Óscar Molina

Personal information
- Full name: Óscar Molina Casillas
- Born: January 2, 1990 (age 36) Commerce, California, U.S.

Sport
- Sport: Boxing

Medal record
Men's amateur boxing
Representing Mexico
Youth World Championships
| Gold medal – first place | 2008 Guadalajara | Welterweight |
Central American and Caribbean Games
| Silver medal – second place | 2010 Mayagüez | Welterweight |
Pan American Games
| Silver medal – second place | 2011 Guadalajara | Welterweight |

= Óscar Molina =

American boxer (born 1990)

Óscar Molina Casillas (born January 2, 1990) is a former American amateur and professional boxer who qualified for the 2012 Summer Olympics, representing Mexico. His twin brother, Javier, competed for the USA at the 2008 Summer Olympics.

==Career==
Molina was born in Commerce, California, a suburb 6 mi east of Los Angeles.

He participated at the 2008 Youth World Amateur Boxing Championships in Guadalajara, Mexico where he obtained the gold medal. At the 2010 Central American and Caribbean Games he won the silver medal losing the final to local Christian Peguero. Later he achieved the silver medal at the 2011 Pan American Games held in Mexico when he lost to Cuban Carlos Banteux.

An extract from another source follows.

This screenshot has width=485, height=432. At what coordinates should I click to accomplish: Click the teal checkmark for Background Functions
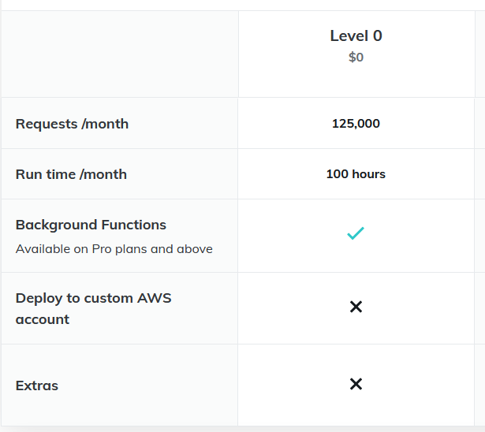pyautogui.click(x=356, y=234)
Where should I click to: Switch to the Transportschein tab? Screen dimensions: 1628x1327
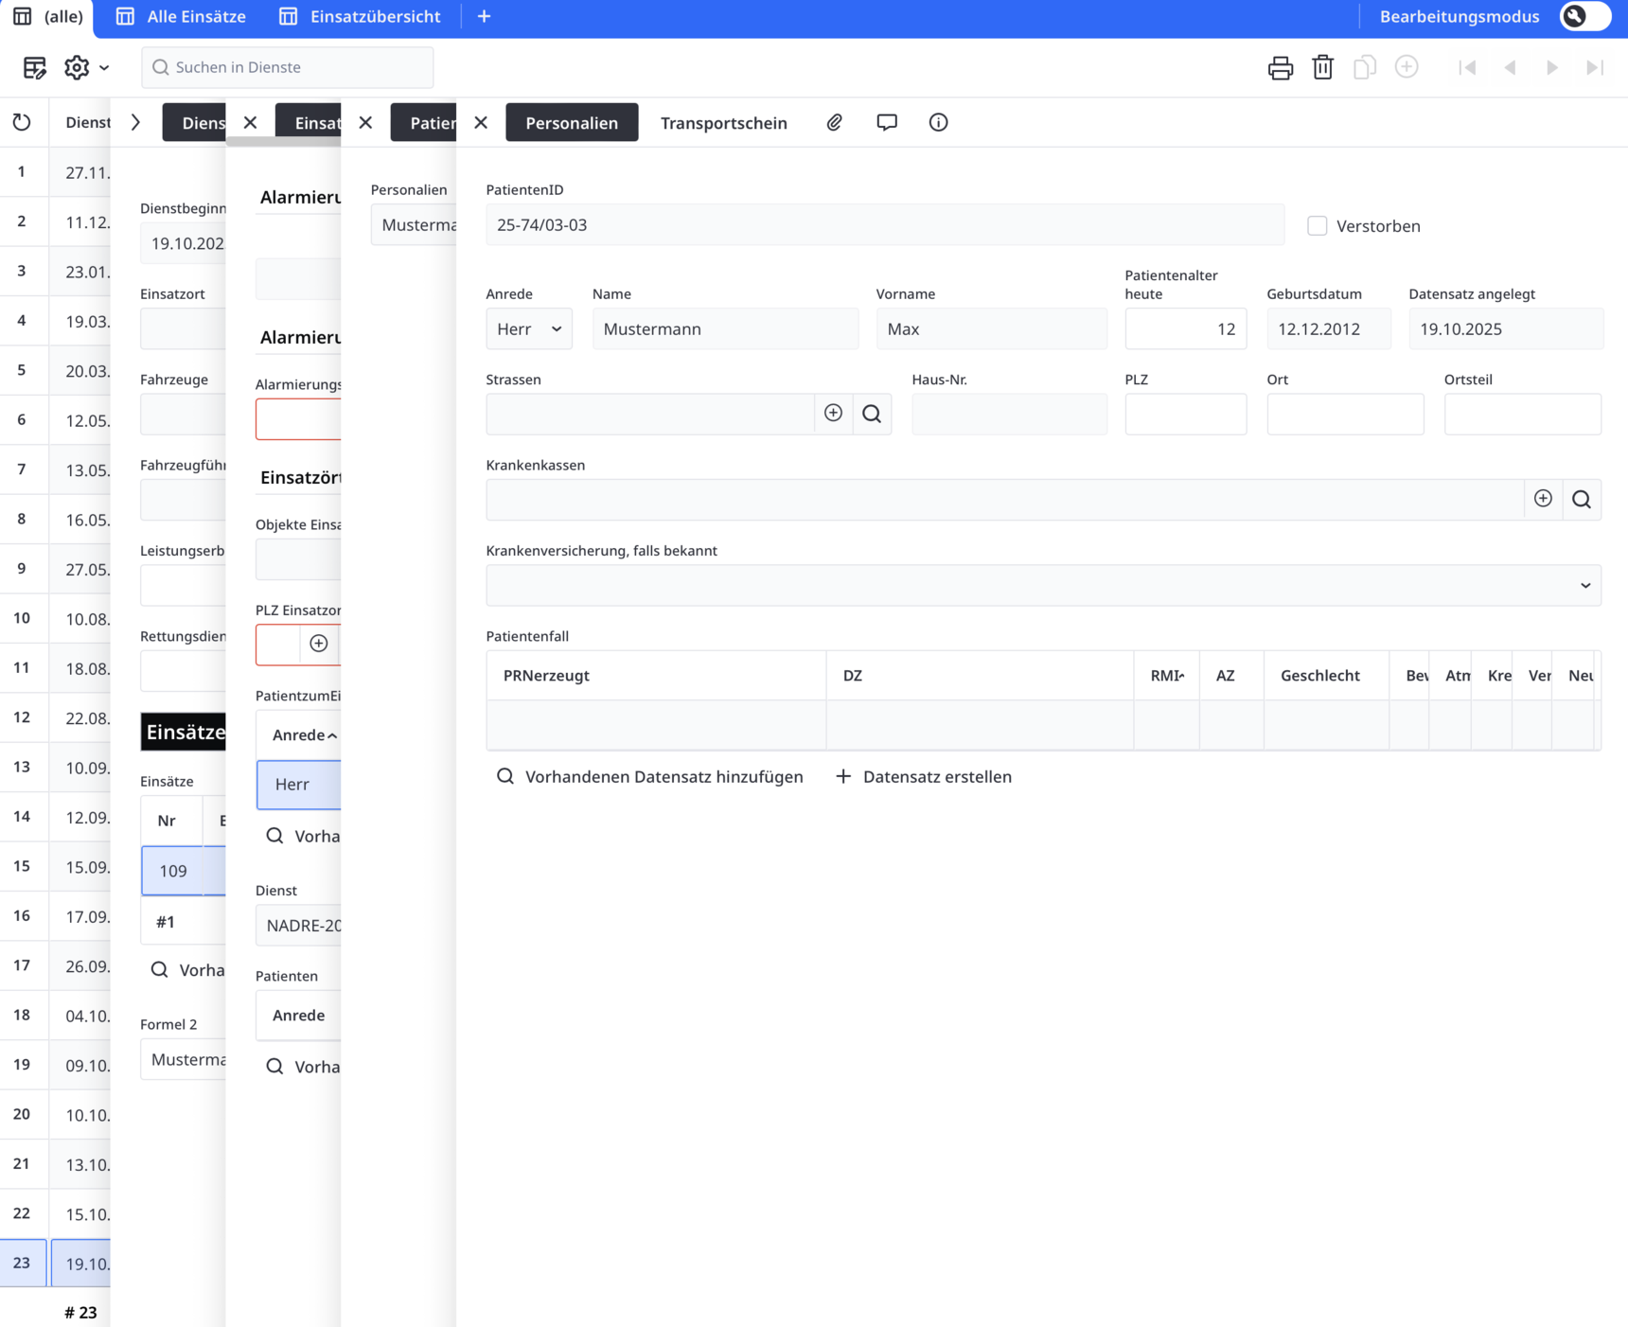(x=723, y=123)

In May 2012, he qualified for the London 2012 Summer Olympics after winning the silver medal at the Rio Pre-Olympic tournament where he lost to local Myke Carvalho. In London, he lost in the first round to Custio Clayton of Canada.

==Professional career==

Molina turned professional in January 2013, winning a unanimous decision over Hector Mendoza. He amassed a record of 13-2-1, but has not fought since 2017, suffering two consecutive defeats to Jarrett Hurd and Levan Ghvamichava.